▶ _WHAT THE TASK ASKS_
At the line that holds "Open page actions via the code icon", start repeating, and keep going exactly through the final line of the material; include both ends and skip the pictures.

▶ _RECORDED DATA_
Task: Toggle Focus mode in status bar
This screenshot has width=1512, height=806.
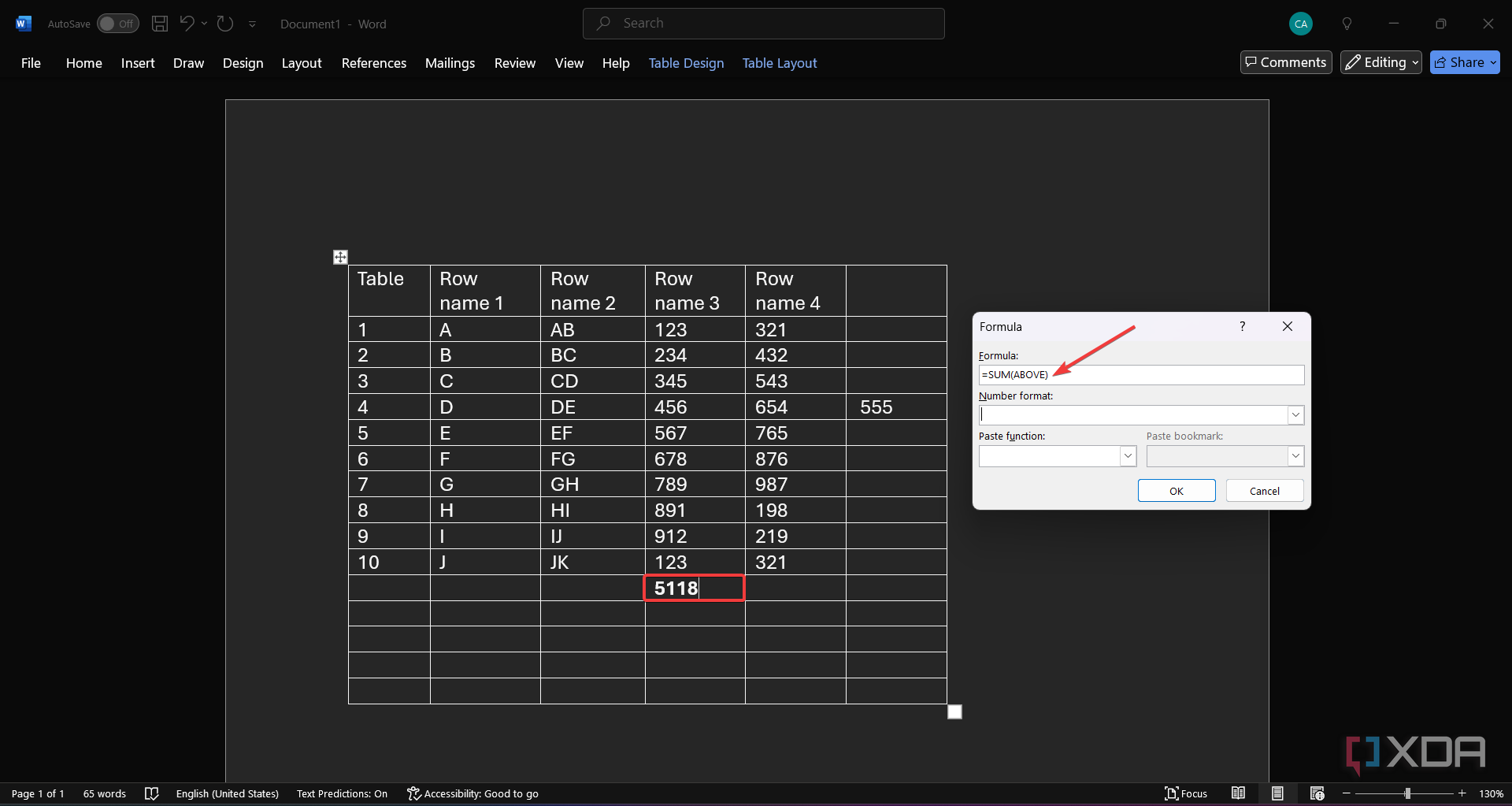Action: tap(1186, 793)
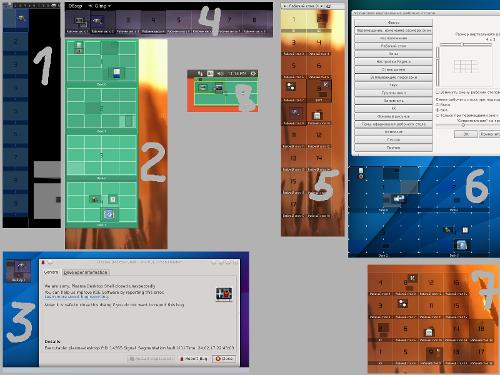This screenshot has height=375, width=500.
Task: Click the Report Bug button
Action: pos(194,359)
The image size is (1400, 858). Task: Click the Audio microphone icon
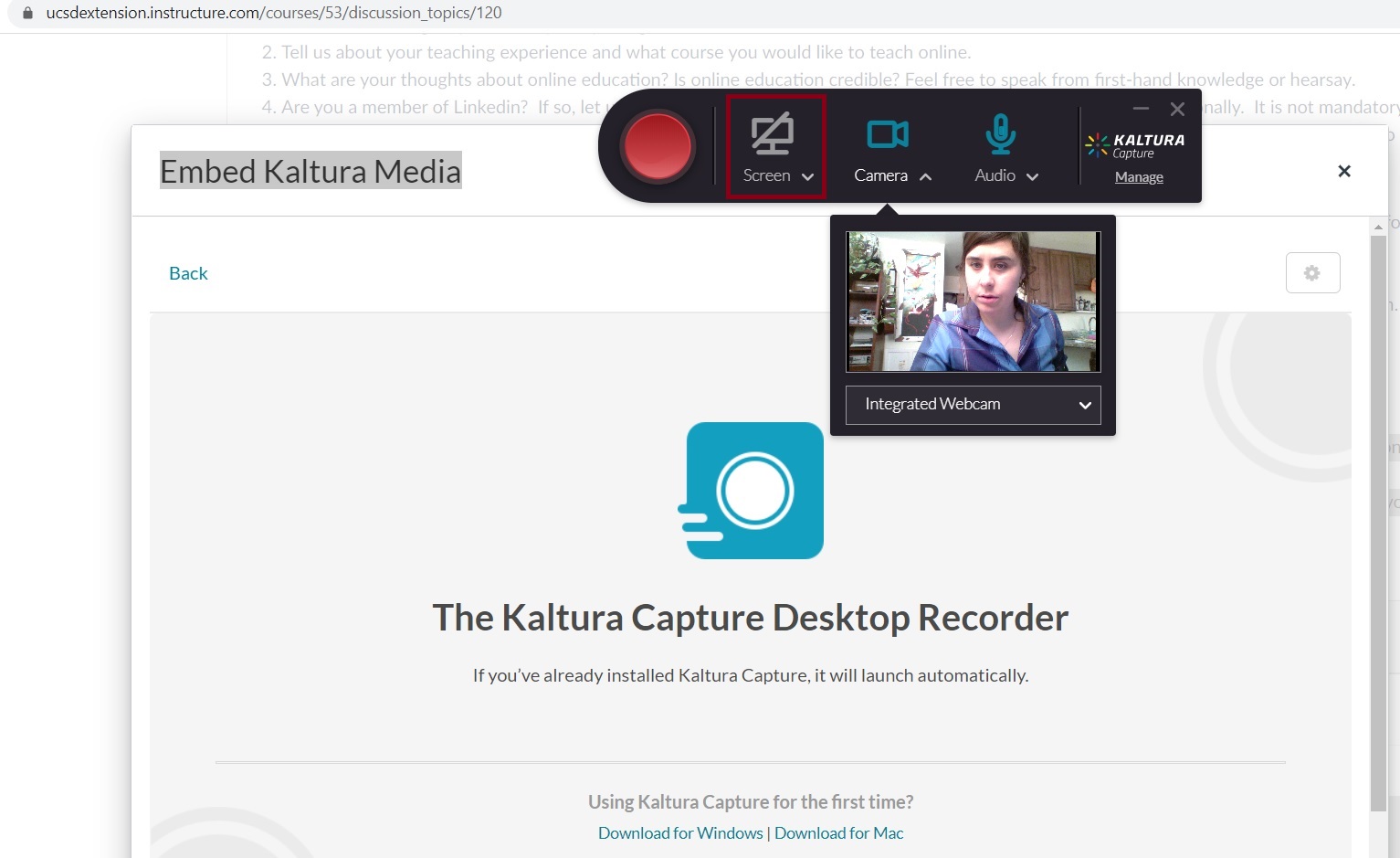coord(1000,133)
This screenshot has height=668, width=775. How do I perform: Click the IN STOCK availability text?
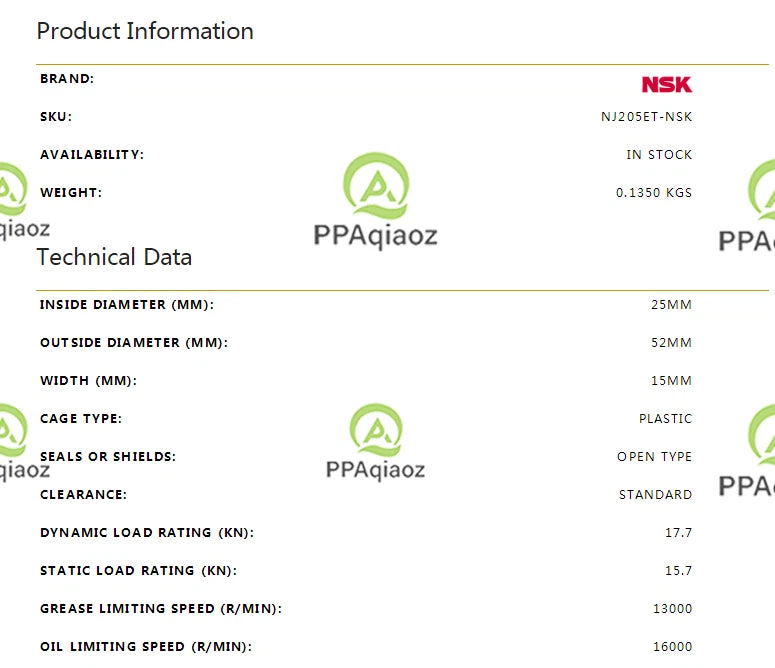659,155
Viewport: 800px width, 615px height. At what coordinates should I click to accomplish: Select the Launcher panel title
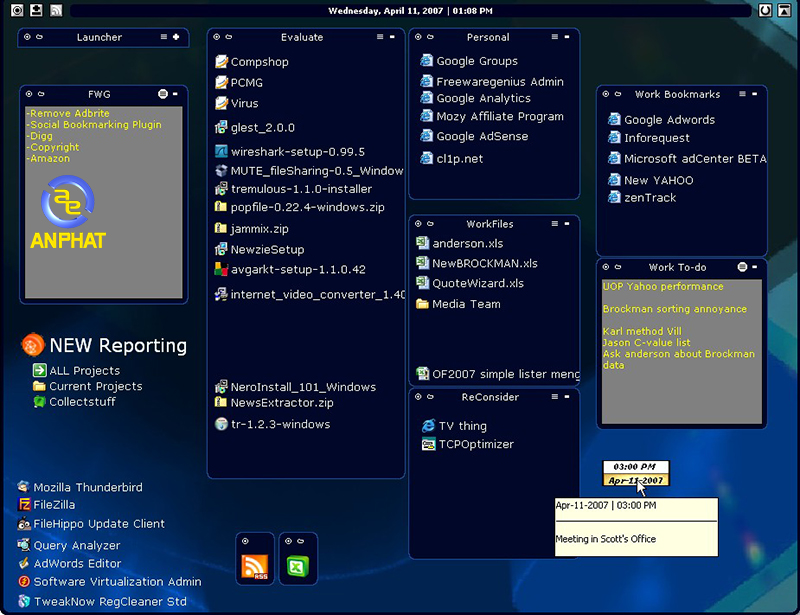tap(99, 37)
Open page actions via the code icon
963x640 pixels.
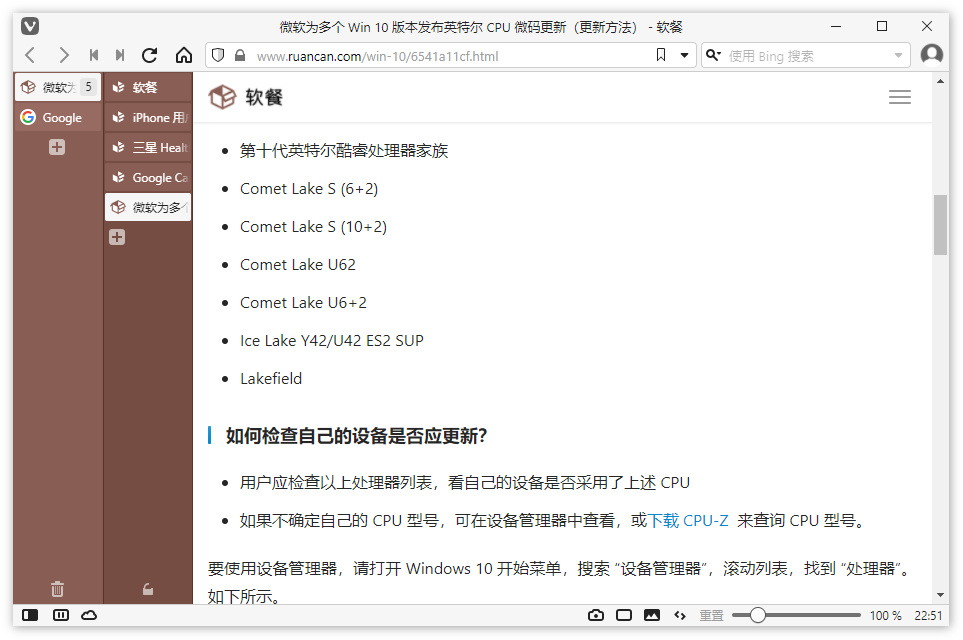[680, 615]
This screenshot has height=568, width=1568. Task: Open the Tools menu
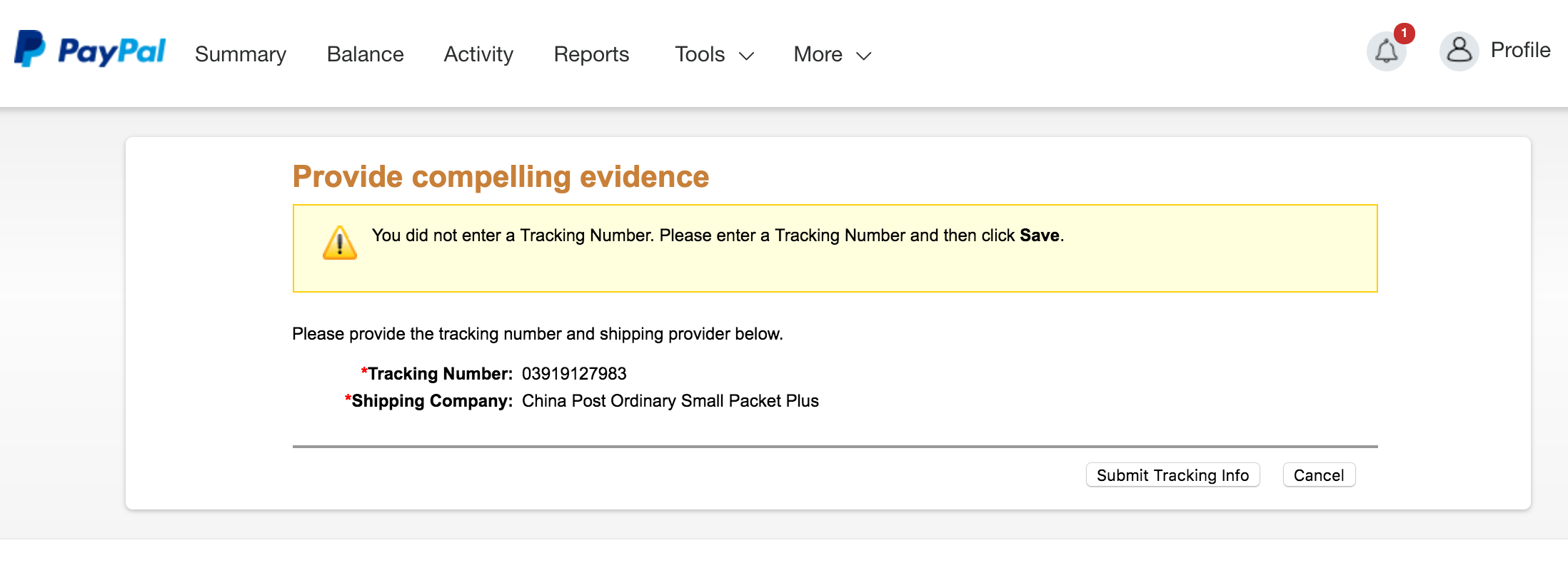(x=714, y=54)
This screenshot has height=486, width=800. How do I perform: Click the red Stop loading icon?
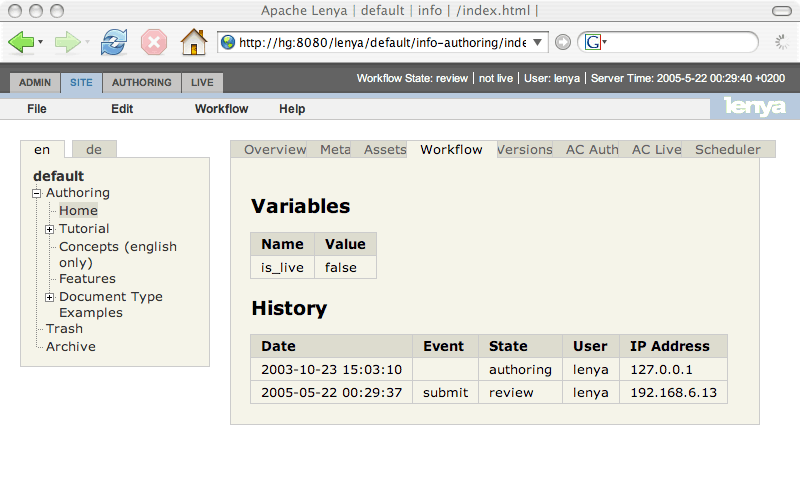(x=153, y=42)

▶ _REPLY_
Open page actions via the code icon
963x640 pixels.
[680, 615]
This screenshot has height=568, width=1568. Task: Open the Tools menu
(x=714, y=54)
This screenshot has height=486, width=800. How do I perform: Click the red Stop loading icon?
(x=153, y=42)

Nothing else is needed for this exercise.